The changes announced on January 6th move the blend for CY21 with 25% of the risk score using the 2019 model and 75% of the risk score from the 2020 model. This has implications for plan payments because in many cases it causes a downward adjustment in the risk score and corresponding plan payment.
The following is an example that demonstrates the impact of this change:
Medicare payments capitated rate = base $ amount x beneficiary-specific risk score (RAF)

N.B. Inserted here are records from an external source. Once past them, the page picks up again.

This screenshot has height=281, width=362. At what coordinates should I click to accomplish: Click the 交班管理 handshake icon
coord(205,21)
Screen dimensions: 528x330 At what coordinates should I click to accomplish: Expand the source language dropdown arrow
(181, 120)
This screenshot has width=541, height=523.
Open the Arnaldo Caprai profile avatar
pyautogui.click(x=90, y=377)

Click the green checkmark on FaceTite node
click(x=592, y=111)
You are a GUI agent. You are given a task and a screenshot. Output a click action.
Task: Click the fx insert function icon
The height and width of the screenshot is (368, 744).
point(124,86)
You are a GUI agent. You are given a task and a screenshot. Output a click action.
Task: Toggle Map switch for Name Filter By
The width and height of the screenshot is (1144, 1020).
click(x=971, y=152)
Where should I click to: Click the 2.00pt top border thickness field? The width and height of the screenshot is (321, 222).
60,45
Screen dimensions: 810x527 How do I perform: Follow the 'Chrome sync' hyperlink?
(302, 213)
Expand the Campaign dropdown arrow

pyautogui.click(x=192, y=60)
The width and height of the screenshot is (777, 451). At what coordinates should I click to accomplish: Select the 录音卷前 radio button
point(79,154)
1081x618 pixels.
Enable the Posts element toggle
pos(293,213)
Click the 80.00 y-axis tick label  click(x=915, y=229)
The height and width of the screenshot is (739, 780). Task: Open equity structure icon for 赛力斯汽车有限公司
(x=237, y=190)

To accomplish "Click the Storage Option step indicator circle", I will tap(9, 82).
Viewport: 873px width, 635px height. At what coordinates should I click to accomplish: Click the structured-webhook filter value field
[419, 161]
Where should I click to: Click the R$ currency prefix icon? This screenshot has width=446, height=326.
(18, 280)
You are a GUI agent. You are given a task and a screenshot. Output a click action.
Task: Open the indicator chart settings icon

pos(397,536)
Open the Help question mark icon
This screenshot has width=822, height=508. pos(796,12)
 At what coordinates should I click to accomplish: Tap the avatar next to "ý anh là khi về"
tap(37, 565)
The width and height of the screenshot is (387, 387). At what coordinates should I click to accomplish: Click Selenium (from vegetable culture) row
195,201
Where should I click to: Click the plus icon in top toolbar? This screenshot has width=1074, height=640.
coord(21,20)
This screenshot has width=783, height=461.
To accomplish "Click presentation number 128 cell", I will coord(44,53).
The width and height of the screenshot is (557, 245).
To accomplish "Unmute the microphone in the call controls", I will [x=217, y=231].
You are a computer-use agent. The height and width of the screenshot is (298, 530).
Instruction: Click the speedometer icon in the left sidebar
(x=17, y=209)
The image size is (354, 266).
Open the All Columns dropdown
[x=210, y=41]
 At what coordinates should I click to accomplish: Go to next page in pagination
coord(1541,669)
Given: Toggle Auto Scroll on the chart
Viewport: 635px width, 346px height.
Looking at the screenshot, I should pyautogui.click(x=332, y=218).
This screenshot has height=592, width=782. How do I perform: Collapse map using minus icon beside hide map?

- Plans adjusted payment rate: $800 pmpm ($9600 per year)
- Darlene: Congestive Heart Failure, Diabetes with complications, Diabetic Proliferative Retinopathy, Hip Fracture
The chart above shows the difference in payment between the 2019 and 2020 models. For CY21 the rate will be blended 25/75 between the two models with the new risk adjustment being fully phased-in by CY22. While the announcement January 6th is a draft and will be finalized in April, this Notice continues CMS’s trend to be more conservative in the payment models.
What This Means for Health Plans
Plans need to continuously optimize their models for the most favorable risk adjustment revenue. It’s important for plans to get information, as quickly as possible, that may impact their risk adjustment scores. Health Risk Assessment (HRA) questionnaires continue to be an effective way to capture this information early so plans can influence adjustments in their CMS payment and effectively manage the member conditions.
Revel has helped clients administer HRAs to capture data relevant to an individual’s underlying health condition and status. This is especially critical early on so that the plan can proactively address a member’s health issue before the condition becomes larger impacting the member’s health and creating a costly claim.
HRAs can help a plan identify high risk individuals who may forego a doctor visit with such a tool enabling a more focused effort in driving care. This information can be accretive for risk adjustment purposes to continue to identify those at highest risk and being able to flag conditions for payment adjustments.